Breaking the Pattern: What Our Kids Mirror Back Matters
Last night I lost my cool.
Not in a throw-things kind of way, but in that quiet, aching kind of way where you realise—once again—you’re the only one holding the emotional pulse of your family.
I had asked for just five minutes of space. Not because I didn’t love my child. Not because I didn’t want to connect. But because I was drowning in everyone else’s needs and couldn’t hear my own heartbeat anymore.
I felt I had been playing and crafting with my boy Harris for the last hour and now everyone is here (My husband, Kove and Harris) all trying to talk to me at once and my brain is in over drive trying to prioritise and sort and manage. I’ve noticed something lately:
1. The Invisible Labour
My partner sees his contributions in cooking, cleaning, and lunchboxes, and yes, those things are so essential, and I am very lucky. But while he checks those boxes, I’m holding everything else: the moods, the regulation, the bedtime tears, the emotional climate.
And that kind of labour? It doesn’t fit on a chore chart.
Emotional labour is the glue of a family. But when only one person holds it, it turns into cement, heavy and immobilising.
2. Parenting Under Pressure
That night, I asked my son for a break. I told him Mummy needs five minutes to breathe. But he couldn’t hold that space for me—because he’s six, and his nervous system is still learning that space doesn’t mean rejection.
When he escalated, so did I.
Not because I’m a bad mum.
Because I’m a human mum. Tired, overloaded, and longing to be met halfway.
3. The Pattern in Our Kids
Our kids mirror what they see. And lately, I’ve seen flashes of my own overwhelm reflected back at me—ultimatums, yelling, shutting down. Not just from me. From my partner too. And while that hurts to admit, it also gives me power.
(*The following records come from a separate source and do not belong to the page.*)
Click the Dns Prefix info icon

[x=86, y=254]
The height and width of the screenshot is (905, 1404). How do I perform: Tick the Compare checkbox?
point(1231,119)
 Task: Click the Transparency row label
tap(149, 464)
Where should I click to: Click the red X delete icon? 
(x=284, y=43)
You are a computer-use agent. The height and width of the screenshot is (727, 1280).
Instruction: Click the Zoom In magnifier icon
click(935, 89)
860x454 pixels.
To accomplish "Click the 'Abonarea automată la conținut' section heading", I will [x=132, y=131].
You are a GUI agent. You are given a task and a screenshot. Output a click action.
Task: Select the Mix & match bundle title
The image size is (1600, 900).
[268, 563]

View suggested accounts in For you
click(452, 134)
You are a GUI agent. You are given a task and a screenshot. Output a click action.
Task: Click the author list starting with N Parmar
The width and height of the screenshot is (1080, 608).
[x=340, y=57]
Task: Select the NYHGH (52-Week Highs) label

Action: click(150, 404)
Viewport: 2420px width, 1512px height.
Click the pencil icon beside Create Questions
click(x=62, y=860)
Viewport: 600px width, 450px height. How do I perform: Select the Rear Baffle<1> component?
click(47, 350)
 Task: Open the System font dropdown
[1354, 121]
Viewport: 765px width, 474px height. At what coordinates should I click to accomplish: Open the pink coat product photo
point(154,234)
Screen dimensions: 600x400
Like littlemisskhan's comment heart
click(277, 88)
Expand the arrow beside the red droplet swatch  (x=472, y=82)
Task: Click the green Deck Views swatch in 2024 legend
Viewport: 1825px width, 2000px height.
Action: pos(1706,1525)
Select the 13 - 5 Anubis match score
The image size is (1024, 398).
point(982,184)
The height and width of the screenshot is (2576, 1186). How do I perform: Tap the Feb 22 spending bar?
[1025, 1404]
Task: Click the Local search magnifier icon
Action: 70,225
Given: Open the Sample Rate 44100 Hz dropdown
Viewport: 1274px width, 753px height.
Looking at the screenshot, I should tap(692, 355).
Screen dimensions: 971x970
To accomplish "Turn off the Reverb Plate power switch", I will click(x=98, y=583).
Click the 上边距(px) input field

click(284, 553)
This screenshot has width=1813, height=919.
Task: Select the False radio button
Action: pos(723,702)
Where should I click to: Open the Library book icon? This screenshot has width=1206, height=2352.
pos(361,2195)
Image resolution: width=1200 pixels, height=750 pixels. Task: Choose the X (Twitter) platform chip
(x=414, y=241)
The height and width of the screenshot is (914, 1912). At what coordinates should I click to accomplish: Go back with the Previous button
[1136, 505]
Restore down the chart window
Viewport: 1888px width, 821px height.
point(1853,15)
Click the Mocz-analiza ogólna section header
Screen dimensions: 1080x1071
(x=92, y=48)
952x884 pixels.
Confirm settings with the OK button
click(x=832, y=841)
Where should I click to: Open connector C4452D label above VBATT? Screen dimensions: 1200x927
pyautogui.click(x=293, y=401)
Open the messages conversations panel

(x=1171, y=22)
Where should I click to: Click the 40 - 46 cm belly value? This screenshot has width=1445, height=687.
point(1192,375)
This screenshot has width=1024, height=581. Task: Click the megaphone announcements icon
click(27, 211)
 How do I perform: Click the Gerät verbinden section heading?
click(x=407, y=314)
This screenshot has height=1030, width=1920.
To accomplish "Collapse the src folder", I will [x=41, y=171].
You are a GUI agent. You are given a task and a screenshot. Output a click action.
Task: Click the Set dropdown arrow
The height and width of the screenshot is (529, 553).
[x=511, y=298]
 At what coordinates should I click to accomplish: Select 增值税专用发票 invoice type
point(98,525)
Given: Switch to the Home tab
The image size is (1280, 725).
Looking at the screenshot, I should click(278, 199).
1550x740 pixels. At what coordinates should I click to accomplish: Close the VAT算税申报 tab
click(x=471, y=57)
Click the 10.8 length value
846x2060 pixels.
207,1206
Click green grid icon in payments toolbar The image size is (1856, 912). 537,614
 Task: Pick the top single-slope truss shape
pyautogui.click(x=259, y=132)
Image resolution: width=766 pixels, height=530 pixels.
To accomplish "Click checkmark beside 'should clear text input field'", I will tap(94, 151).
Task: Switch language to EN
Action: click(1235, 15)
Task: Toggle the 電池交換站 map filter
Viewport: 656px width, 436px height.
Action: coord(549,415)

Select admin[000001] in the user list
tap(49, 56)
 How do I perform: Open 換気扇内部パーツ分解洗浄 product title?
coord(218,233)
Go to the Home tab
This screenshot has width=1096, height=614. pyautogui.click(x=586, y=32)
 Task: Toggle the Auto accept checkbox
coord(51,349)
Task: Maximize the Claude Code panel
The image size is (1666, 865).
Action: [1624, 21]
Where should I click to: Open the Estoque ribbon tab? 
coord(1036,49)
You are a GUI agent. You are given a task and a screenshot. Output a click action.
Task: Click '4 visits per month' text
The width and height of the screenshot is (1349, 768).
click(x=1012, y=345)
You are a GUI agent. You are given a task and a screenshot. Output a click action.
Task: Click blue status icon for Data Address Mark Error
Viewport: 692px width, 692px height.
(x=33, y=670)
The behaviour isn’t the enemy. The environment is. And that’s what I’m trying to change.
The Lesson / Invitation to Readers:
If you’re reading this and nodding, just know:
You’re not broken.
You’re not doing it wrong.
You’re not alone.
We can change the dynamic—not by perfect parenting, but by conscious awareness. By having the hard conversations. By asking our partners to show up emotionally, not just practically. And by teaching our children that love is not conditional, and anger is not the only language we speak when we’re tired.
I am actively seeking change, driven by deep awareness, self-reflection, and an unwavering commitment to break generational cycles. As a mother I am also tired—tired of carrying the weight, tired of waiting for shared responsibility, and tired of feeling emotionally invisible while being physically present for everyone else.
This is a family in transition—from unconscious patterns to intentional parenting.
Closing Encouragement:
So today, I’m giving myself grace.
Tomorrow, I’ll try again, with a pause card, a calmer tone, and maybe a little more compassion for myself.
And if you’re in this too, reach out. Let’s rewrite the emotional culture of our homes—one breath, one truth, one courageous reset at a time.